I feel such blanket generalizations get it a bit wrong and miss the target somewhat.
I don't think it's so much that Facebook or other social media create narcissism - and it certainly
isn't that if it does, such narcissism
didn't exist prior to the information age. I feel it's more that - and this applies to all ages, even if it starts earlier with younger generations as
they're born into it - as we shift more and more of our communication away from direct, face to face, or even at least voice based communication, and
more towards text on screens... we become less accustomed to empathy. That can manifest itself in a lot of ways, narcissism being just one potential
The internet essentially feeds and facilitates our already existing need to serve the id, so to speak. I'm using structural model psychology terms
which I know are a bit outdated now, but I still think as an analogy they work here. Normally, the ego sees reality and the superego tries to impose
an empathetic or at least ethical filter on both what we do about said reality, and what the id wants - which is always, simply, just that: what it
. But when you can't see a person, and there's just text on a screen, the sphere of reality for the ego to perceive is severely curtailed.
And so the impetus for the superego to impose an ethical or empathetic aspect to our interactions is also lessened because we don't SEE a PERSON. We
just see text on a screen, or at best, an avatar, which we sort of interpret as this half-person half... thing. This inhuman entity. Not consciously,
but on a preconcious or even unconscious level. And then we often turn that entity into an adversarial one, because we're online feeding our id and
our own narcissistic satiation (which is basically all the id ever seeks,) so anyone separate from that or hindering that becomes an obstacle.
Unconciously we dehumanize them and see anyone not agreeing with us, upvoting us, etc. as an obstacle to our own narcissistic satiation.
The internet in text form is like the collective id of our society. Often - too often - people just react and spew things out without thinking or
empathizing because it's unnatural and unintuitive to our minds and brains to see plain, cold text and equate that with a person.
Not everyone does this, naturally.

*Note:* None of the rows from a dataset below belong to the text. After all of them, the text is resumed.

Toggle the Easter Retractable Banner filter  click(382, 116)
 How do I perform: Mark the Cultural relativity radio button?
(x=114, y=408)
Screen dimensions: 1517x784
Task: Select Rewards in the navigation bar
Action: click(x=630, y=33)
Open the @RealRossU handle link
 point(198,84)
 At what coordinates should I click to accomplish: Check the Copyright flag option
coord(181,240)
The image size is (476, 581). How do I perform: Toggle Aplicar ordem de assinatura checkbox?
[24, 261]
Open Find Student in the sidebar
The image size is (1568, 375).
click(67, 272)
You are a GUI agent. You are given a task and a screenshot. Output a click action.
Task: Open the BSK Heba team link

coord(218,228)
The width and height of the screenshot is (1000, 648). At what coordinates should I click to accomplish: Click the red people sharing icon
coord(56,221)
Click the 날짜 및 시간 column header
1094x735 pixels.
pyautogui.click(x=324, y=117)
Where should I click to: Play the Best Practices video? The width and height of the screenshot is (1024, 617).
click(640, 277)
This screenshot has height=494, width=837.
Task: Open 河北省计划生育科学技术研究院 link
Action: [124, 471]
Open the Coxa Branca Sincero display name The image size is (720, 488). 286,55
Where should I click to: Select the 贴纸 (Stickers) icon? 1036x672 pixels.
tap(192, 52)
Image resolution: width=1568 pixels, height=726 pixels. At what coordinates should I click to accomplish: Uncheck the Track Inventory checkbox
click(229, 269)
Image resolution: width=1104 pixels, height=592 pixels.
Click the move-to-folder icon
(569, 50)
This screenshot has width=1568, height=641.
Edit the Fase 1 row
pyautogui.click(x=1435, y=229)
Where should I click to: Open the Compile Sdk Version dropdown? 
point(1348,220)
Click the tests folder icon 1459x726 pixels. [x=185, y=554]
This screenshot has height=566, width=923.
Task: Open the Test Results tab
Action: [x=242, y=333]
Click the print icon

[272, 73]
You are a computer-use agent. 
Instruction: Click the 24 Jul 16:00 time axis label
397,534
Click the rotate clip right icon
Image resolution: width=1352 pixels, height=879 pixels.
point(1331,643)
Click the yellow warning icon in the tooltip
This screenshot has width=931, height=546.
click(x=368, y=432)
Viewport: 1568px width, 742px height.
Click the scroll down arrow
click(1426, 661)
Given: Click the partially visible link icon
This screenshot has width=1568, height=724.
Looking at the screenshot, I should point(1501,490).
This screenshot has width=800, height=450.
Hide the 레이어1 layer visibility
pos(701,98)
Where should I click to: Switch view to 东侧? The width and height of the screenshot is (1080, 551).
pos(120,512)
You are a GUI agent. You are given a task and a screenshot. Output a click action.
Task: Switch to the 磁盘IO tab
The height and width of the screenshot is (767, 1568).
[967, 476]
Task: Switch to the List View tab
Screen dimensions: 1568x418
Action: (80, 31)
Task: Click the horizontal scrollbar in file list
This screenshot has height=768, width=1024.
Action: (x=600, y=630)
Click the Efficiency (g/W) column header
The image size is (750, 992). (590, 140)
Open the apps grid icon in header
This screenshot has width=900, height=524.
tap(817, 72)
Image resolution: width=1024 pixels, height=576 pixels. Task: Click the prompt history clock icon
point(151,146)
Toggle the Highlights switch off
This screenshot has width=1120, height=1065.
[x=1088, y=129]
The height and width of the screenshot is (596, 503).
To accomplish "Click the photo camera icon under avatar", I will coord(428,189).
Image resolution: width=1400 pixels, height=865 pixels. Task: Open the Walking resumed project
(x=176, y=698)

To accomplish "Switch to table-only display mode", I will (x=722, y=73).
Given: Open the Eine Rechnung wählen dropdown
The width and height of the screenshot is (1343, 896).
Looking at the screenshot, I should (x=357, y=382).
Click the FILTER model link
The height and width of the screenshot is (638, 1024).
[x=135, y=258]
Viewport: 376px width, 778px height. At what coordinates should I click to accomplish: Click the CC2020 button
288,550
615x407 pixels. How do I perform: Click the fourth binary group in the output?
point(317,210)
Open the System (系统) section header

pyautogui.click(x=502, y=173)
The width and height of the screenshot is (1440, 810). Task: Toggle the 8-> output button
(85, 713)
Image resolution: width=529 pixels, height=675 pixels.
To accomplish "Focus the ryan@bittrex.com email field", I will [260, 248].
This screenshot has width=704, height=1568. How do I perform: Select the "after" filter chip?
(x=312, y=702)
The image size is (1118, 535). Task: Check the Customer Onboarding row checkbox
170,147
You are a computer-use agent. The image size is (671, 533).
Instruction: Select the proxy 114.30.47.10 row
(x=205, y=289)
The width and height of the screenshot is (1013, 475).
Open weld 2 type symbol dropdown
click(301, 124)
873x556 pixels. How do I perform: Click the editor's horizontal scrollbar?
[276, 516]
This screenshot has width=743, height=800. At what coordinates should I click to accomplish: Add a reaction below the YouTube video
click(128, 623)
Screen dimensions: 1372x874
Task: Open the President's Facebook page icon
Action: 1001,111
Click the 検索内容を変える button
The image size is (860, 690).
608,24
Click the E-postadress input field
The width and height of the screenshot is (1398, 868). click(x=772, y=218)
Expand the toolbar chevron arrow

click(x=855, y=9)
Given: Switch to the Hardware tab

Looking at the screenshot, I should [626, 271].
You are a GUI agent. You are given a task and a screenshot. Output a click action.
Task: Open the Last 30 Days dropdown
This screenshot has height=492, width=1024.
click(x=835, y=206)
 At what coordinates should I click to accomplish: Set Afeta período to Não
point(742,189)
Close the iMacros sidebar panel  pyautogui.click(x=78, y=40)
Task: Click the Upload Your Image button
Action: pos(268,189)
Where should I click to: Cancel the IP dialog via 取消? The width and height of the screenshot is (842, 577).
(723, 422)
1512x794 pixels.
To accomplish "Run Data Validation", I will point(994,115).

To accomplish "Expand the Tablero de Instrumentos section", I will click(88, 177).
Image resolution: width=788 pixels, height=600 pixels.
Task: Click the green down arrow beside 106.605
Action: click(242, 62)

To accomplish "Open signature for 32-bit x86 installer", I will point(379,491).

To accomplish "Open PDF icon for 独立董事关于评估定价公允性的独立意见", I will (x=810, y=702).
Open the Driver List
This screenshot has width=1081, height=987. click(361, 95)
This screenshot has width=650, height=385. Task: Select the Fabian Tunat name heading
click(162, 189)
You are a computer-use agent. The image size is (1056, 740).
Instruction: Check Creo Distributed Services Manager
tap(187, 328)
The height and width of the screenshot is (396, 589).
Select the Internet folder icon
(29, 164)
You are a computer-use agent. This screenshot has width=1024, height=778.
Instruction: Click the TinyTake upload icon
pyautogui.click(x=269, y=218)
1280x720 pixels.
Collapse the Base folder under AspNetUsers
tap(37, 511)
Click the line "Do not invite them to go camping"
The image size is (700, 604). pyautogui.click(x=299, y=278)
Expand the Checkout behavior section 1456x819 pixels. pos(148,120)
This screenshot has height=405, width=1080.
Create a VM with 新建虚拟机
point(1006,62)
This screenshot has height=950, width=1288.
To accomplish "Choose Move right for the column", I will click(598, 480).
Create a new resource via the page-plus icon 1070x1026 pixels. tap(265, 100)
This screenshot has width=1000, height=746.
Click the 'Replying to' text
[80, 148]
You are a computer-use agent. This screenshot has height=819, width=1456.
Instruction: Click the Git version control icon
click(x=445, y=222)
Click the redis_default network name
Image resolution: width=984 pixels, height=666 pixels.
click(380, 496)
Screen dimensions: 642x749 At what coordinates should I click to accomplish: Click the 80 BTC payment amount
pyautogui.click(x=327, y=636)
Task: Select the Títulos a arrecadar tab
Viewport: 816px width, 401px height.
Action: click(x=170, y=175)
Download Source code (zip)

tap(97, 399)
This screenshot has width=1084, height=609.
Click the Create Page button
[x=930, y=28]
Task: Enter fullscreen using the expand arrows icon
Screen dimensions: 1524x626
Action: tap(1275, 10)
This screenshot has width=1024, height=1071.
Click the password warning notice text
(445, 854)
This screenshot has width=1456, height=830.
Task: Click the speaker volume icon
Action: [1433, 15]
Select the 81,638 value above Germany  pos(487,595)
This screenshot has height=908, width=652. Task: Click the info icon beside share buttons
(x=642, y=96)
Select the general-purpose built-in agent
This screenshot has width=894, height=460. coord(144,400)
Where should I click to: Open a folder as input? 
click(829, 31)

But I do think there's something to be said for how this is a new paradigm in our cognitive evolution as a species,
and it stands to reason that it will challenge and muck with our age old means of coping with and feeling empathy and consideration for others both
personally and at a societal level.
So I don't think it's quite right to say social media breeds a new generation of narcissists, so much as the internet as a whole facilitates the id's
desire for narcissistic satiation because it represents an unnatural, unintutiive way to communicate, and more work for the ego and superego to
maintain empathy and rational perceptions of what we're actually DOING when we interact online. In short, it requires more thought, more extra "steps"
- it requires mindfulness, constant remembering of the fact that a human being is on the other side of the screen. Steps which, in a healthy human
being at least, would happen automatically in face to face communication because it's self-evident that a person is standing there talking to you.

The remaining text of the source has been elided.